Malgré ces débuts fracassants, Jacques ETEVE — ou ETHEVE, selon sa signature — se distingua par son talent de bâtisseur. Son nom est resté gravé dans les mémoires, notamment grâce aux travaux de Madame Hélène THAZARD, ancienne présidente du Cercle Généalogique de Bourbon et descendante du couple. Elle a relaté un épisode marquant de sa vie : la signature, le 10 octobre 1733, d'un accord avec Monsieur Teste, supérieur des Prêtres Lazaristes, pour édifier une église dans le quartier de la rivière des Marsouins.
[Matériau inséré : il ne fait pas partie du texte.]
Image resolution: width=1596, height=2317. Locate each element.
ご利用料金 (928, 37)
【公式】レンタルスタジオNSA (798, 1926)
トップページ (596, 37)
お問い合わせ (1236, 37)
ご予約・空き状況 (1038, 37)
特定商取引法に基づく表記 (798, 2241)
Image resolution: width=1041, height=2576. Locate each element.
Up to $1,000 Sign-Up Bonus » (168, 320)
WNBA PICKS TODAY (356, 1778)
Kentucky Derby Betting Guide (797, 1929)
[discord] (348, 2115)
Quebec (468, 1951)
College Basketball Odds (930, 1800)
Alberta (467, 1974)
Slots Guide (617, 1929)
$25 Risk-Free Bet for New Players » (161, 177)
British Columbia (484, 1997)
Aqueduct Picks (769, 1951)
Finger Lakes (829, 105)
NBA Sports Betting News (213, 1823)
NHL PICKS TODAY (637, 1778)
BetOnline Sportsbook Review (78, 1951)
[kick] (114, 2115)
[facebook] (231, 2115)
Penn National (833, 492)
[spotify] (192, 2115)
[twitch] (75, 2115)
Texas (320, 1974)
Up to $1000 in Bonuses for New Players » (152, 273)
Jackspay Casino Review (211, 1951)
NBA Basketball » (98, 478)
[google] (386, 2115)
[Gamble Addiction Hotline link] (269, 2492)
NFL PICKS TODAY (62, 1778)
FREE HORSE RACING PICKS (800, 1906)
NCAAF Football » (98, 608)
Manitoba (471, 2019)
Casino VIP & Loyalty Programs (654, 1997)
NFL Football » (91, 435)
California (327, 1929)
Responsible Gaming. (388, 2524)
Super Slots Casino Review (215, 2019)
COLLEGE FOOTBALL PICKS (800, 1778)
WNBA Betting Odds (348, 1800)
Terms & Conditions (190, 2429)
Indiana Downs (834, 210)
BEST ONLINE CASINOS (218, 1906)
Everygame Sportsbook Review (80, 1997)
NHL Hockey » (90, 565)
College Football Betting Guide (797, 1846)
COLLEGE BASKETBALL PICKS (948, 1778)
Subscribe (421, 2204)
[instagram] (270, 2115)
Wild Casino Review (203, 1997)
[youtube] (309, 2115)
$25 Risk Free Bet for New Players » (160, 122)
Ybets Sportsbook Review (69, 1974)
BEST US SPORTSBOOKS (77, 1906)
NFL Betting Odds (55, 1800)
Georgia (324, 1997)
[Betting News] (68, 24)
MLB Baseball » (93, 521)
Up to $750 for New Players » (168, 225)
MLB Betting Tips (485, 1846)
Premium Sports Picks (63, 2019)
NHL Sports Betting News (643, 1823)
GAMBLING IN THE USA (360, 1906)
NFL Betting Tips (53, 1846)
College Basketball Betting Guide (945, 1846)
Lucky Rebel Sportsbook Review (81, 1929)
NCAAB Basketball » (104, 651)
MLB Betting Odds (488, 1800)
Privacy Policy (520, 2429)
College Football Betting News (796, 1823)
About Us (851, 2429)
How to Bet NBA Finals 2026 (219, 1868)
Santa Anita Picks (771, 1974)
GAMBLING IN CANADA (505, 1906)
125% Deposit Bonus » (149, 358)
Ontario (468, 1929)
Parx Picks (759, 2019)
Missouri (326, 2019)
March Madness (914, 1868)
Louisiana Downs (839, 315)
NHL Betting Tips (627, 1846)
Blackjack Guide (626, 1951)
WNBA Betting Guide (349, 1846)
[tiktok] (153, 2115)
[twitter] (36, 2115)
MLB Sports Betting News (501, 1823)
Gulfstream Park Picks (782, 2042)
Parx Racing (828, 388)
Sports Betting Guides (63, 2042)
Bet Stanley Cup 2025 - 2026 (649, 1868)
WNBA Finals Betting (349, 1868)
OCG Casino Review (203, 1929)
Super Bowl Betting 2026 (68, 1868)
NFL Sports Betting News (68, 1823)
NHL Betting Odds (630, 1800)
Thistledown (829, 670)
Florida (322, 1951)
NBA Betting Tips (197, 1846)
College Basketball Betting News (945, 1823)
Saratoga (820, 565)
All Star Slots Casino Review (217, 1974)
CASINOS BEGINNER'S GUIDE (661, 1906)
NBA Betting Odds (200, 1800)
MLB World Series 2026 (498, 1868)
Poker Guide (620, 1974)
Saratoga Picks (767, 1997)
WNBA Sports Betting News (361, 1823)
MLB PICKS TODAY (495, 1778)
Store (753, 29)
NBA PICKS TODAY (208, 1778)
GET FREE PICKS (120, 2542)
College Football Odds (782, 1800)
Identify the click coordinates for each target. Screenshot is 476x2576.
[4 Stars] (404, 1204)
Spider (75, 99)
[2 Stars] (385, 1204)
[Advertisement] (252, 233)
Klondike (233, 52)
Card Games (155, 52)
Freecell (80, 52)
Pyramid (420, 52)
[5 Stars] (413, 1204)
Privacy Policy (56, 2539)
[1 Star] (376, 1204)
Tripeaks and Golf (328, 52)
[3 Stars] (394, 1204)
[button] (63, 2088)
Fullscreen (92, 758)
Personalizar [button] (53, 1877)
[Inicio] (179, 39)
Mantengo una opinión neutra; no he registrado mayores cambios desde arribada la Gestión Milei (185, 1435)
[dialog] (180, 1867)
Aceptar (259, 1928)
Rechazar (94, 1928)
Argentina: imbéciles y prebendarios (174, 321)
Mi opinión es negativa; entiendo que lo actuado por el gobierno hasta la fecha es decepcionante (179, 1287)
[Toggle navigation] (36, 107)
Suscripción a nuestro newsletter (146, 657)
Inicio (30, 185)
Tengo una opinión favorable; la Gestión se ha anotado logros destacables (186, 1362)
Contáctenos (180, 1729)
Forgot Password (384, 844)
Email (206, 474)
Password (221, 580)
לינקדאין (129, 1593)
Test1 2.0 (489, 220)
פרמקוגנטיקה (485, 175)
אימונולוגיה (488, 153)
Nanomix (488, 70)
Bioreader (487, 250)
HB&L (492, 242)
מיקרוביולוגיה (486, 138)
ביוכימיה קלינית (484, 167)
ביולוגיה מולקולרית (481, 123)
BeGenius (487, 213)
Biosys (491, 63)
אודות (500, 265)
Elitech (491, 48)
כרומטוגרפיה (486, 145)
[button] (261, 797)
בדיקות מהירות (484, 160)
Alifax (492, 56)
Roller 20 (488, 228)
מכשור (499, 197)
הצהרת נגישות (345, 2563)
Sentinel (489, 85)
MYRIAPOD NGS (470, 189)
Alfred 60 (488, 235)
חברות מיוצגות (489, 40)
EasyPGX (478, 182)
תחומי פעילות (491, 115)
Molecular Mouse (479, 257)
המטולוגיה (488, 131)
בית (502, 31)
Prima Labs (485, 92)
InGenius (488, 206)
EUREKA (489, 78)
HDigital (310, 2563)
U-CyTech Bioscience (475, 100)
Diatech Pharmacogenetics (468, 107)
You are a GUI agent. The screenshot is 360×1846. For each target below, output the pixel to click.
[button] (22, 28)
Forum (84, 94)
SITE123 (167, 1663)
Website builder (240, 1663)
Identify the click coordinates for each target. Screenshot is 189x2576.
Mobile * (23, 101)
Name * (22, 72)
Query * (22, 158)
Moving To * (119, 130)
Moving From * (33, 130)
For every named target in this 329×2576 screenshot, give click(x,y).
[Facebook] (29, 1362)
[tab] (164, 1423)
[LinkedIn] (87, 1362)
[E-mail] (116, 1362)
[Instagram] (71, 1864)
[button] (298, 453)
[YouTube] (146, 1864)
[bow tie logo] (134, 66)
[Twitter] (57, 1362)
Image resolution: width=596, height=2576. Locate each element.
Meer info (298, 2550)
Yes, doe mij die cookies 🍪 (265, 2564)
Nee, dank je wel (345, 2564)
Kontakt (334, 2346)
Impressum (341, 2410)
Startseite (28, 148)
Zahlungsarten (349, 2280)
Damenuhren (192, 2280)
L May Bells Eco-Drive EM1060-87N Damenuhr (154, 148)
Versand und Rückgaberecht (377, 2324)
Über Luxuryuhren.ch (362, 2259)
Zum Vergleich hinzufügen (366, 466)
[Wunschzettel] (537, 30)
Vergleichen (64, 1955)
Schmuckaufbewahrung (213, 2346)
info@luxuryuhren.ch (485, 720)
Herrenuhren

L'édifice, aux proportions ambitieuses — 75 pieds de long, 32 de large, 15 de haut, avec deux chapelles — s'accompagnait d'un presbytère également dessiné avec soin. En contrepartie, les Lazaristes devaient fournir une étrange dotation : onze esclaves noirs, une négresse, deux cents piastres, trois mille livres de riz blanc, ainsi que les matériaux de construction et deux maçons indiens nourris aux frais de la Compagnie pendant un an.
Quelques années plus tard, en 1740, le frère LECOQ décrira l'église comme « fort jolie, bâtie en pierre, d'une grandeur raisonnable, la maçonnerie faite à chaux et à sable ». Mais un autre frère, plus poétique que pratique, s'inquiétait que la « brise », ce vent marin qui souffle sur l'île, ne décoiffe à la fois les prêtres célébrants et les autels si l'on oubliait de fermer les portes latérales…
L'œuvre achevée, Jacques ne resta pas inactif. En 1735, il signa un contrat avec nul autre que le gouverneur Mahé de La Bourdonnais. Il s'agissait cette fois de bâtir un moulin à vent. Pour 400 livres, Jacques en assurerait la maçonnerie, à condition que la Compagnie lui fournisse chaux, bois, outils… et esclaves. Cette commande, officialisée par le plus haut représentant de l'île, consacrait la réussite du jeune maçon turbulent. Le moulin, hélas, n'a pas résisté au temps — il n'en reste aujourd'hui aucune trace.
Installé avec sa famille à Saint-Pierre, dans le quartier de la Rivière d'Abord, Jacques y obtint une concession. De cette terre nouvelle, naquirent au moins treize autres enfants dont ma Sosa 281 Marie.
La vie d'Anne Marie BENOIT prit fin le 13 mars 1758 à Saint-Paul. Quant à Jacques, il avait depuis longtemps délaissé la truelle pour devenir planteur. Cette même année, les archives le désignent comme « Officier de Bourgeoisie », un titre qui scelle sa réhabilitation sociale. Le maçon séditieux de jadis était devenu un notable. Il s'éteindra à Saint-Pierre, le 27 juin 1765.
Ainsi se referme le chapitre d'une vie mouvementée, marquée par l'exil, les bâtisses, les procès, les enfants, et une ascension sociale que nul n'aurait pu prédire au départ de la Creuse. Un homme de pierre, sans doute, mais aussi de feu. Son nom disparut de mon arbre généalogique à la suite du décès de sa fille, Marie ETEVE, épouse LAURET et mon aïeule, survenu le 3 juillet 1780 à Saint-Pierre.
SOURCES :
- Madame Hélène Thazard, ancienne Présidente du Cercle Généalogique de Bourbon.
- " Les défricheurs de l'Isle de France " Octave Béchet page 75
- Marcelle Lagesse " La Gazette des Iles " N° 17 Décembre 1987
- Bulletin du Cercle Généalogique de Bourbon Page 314.